Item-finding records
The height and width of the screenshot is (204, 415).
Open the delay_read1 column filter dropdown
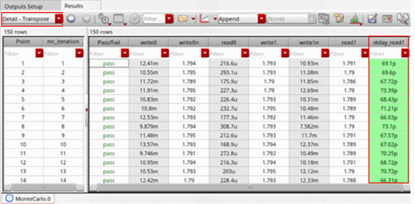(404, 53)
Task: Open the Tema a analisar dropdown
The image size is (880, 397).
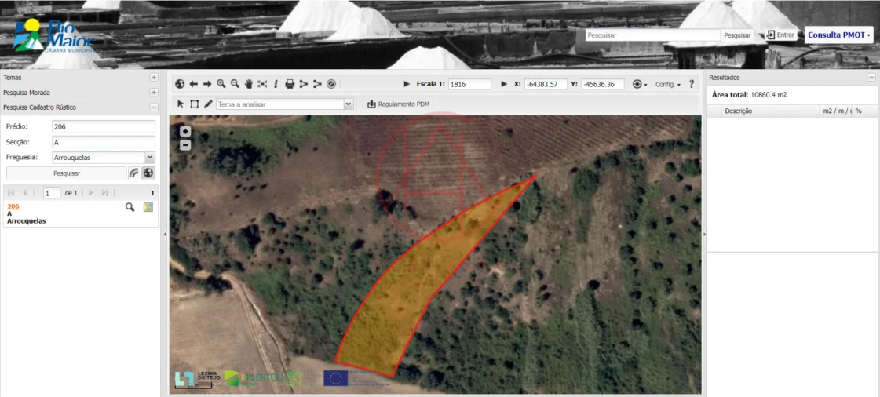Action: tap(349, 104)
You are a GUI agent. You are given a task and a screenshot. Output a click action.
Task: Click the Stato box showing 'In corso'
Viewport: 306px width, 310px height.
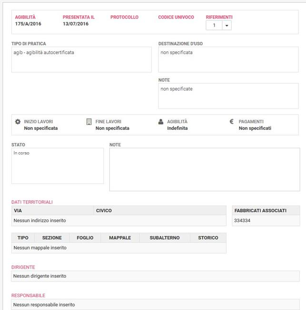58,166
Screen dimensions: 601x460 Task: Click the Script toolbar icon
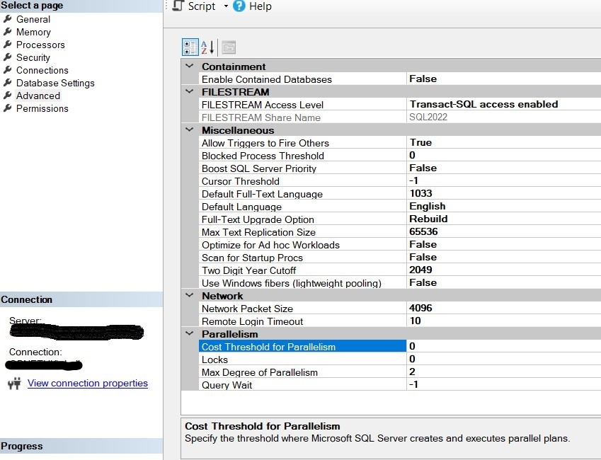coord(178,6)
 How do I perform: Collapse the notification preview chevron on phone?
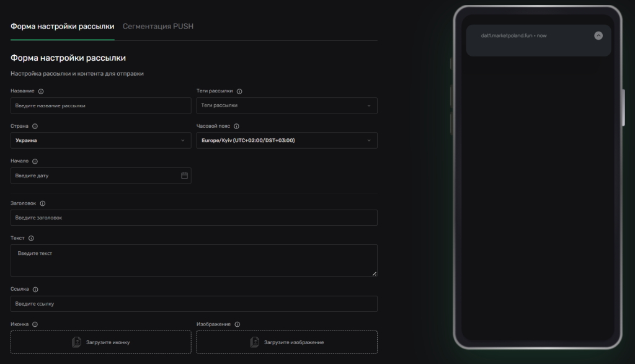click(598, 36)
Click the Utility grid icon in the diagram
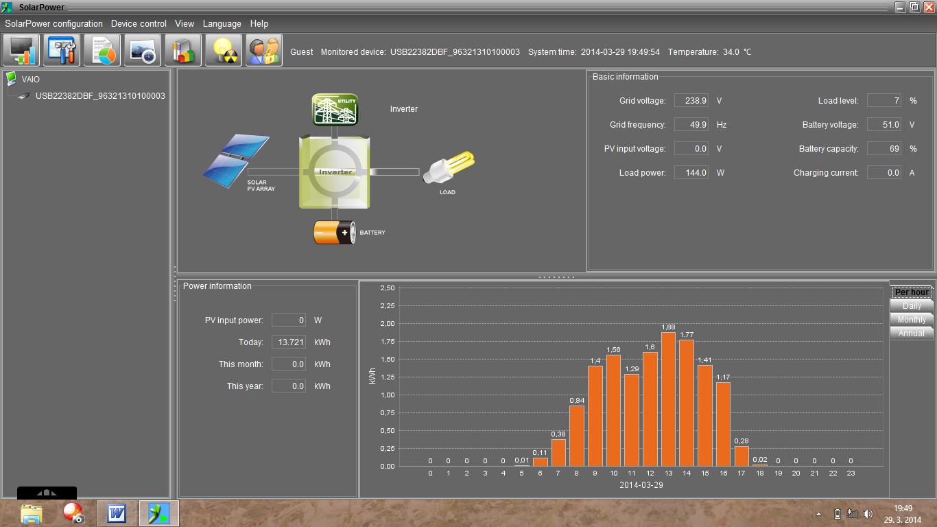 (x=335, y=110)
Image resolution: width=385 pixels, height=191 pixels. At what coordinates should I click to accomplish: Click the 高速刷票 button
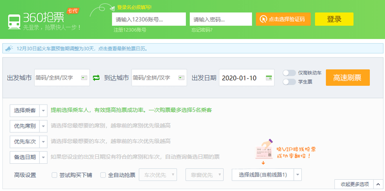click(x=348, y=78)
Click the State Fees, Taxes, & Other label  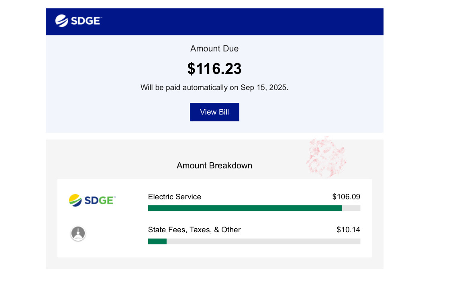click(194, 230)
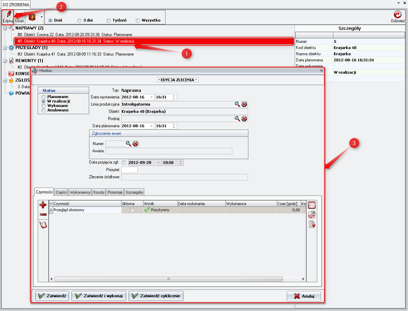Click the Zatwierdź i wykonaj button
The image size is (408, 311).
99,296
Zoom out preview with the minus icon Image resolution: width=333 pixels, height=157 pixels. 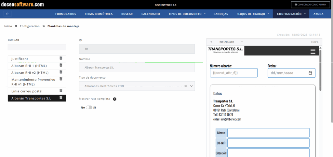(x=242, y=42)
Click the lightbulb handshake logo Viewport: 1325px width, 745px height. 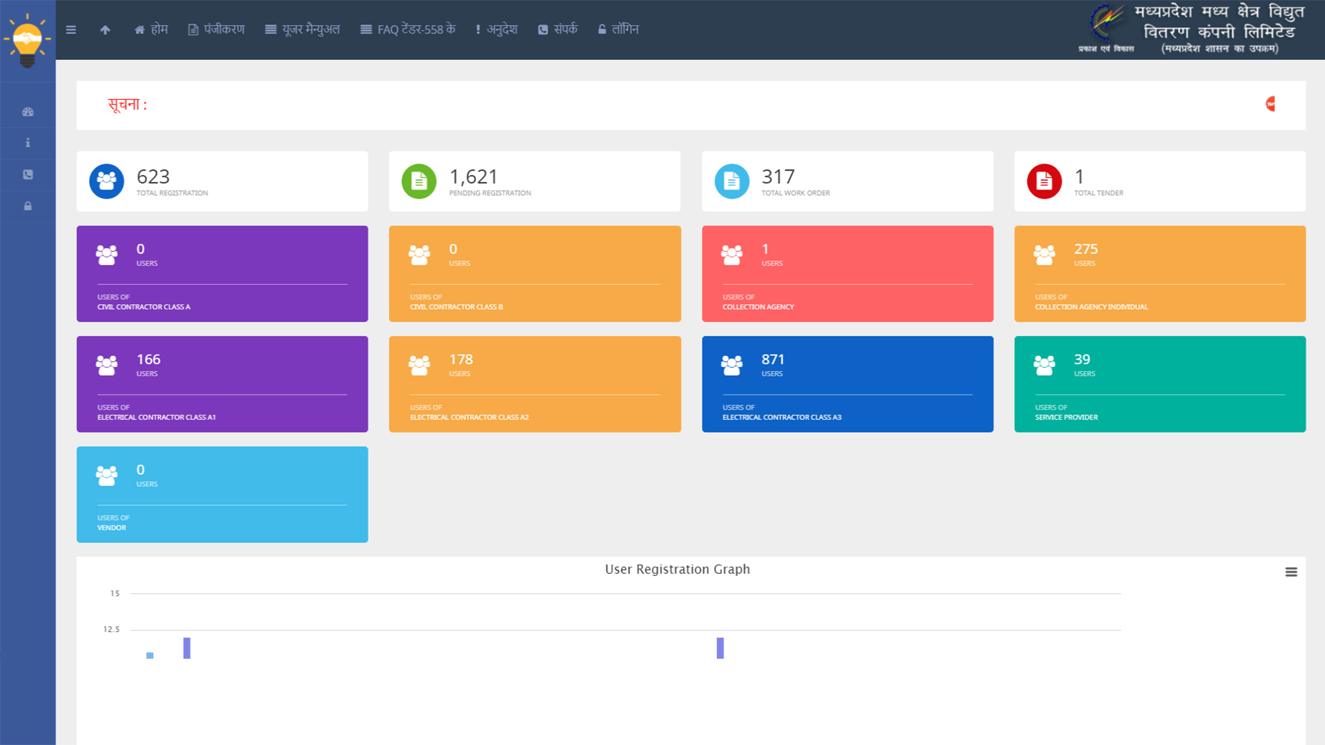pyautogui.click(x=28, y=40)
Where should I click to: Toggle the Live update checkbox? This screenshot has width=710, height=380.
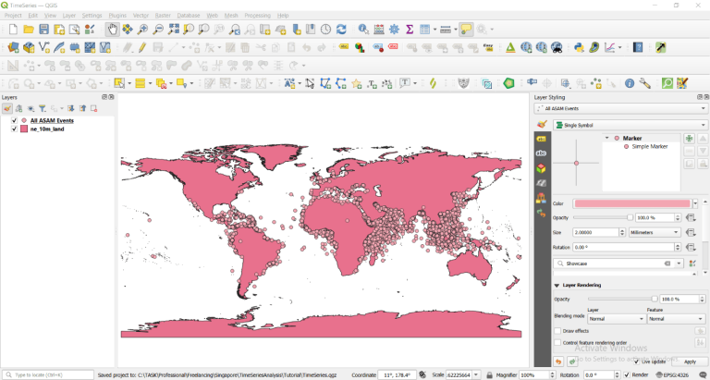click(637, 362)
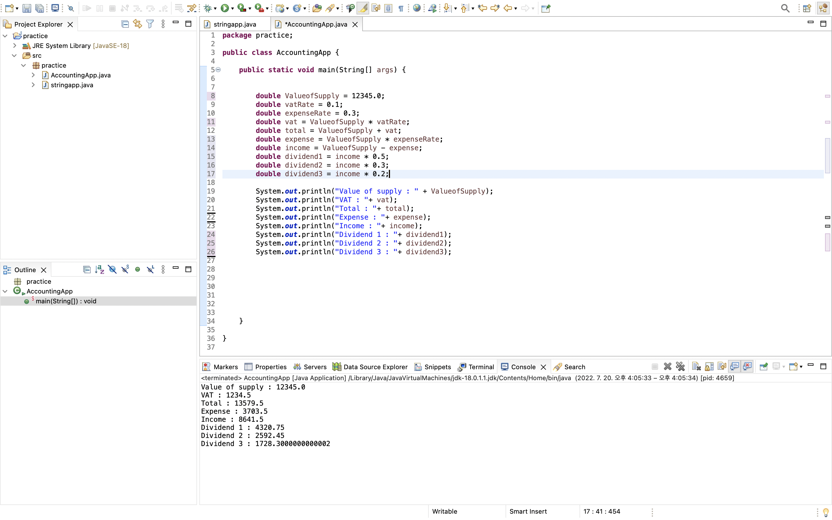
Task: Open the Run button dropdown arrow
Action: (x=233, y=9)
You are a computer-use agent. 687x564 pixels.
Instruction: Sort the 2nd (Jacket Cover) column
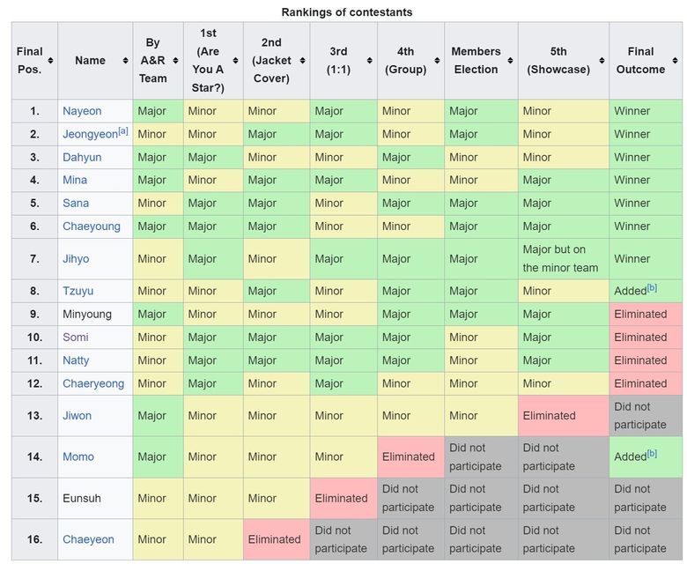click(301, 61)
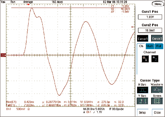165x117 pixels.
Task: Click the channel 1 ground reference marker
Action: 3,55
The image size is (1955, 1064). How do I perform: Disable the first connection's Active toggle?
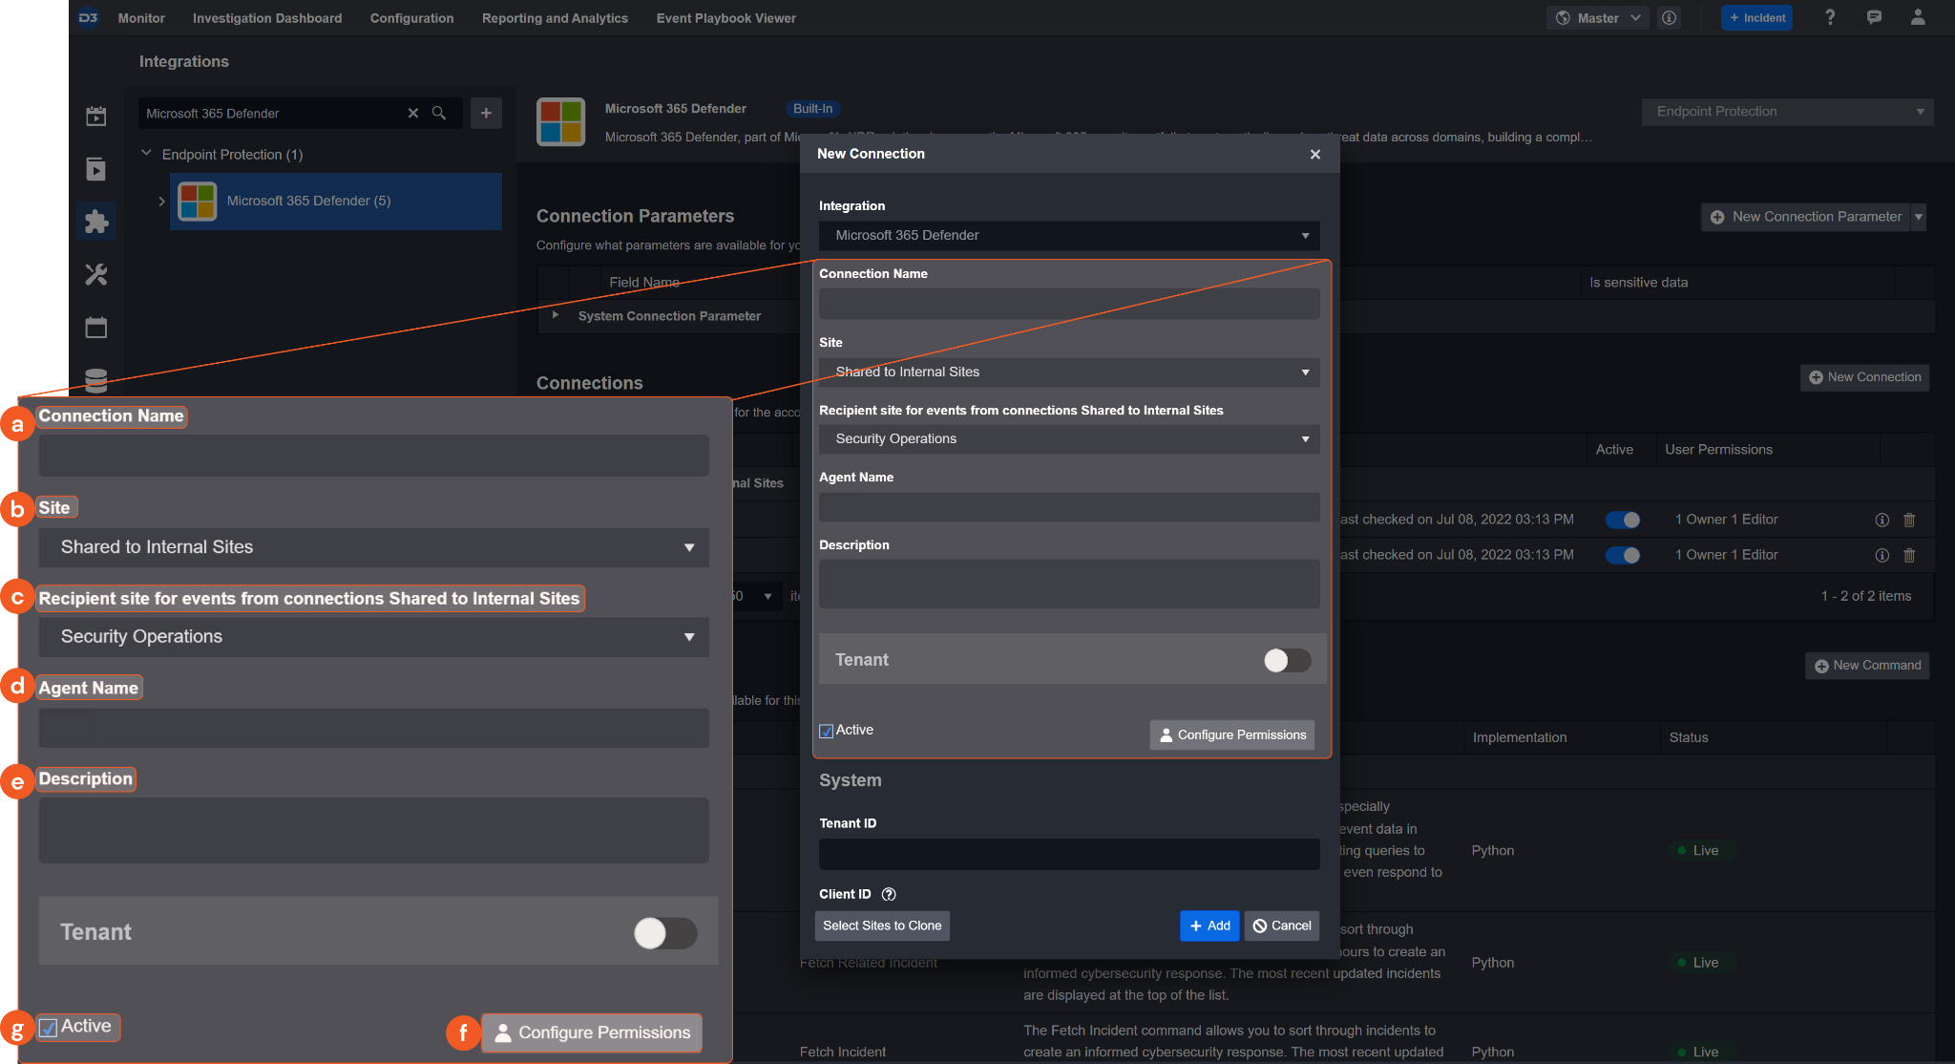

*AIM*
Reproduce word for word the part of the records that opens with the line containing "Click the Utility grid icon in the diagram" and closes with the line containing "click(x=348, y=78)". Leave the pictures out of your copy.

*RESPONSE FOR THIS EXERCISE*
Click the Utility grid icon in the diagram
 (x=335, y=110)
Image resolution: width=385 pixels, height=191 pixels. At what coordinates should I click to accomplish: Click the 高速刷票 button
click(x=348, y=78)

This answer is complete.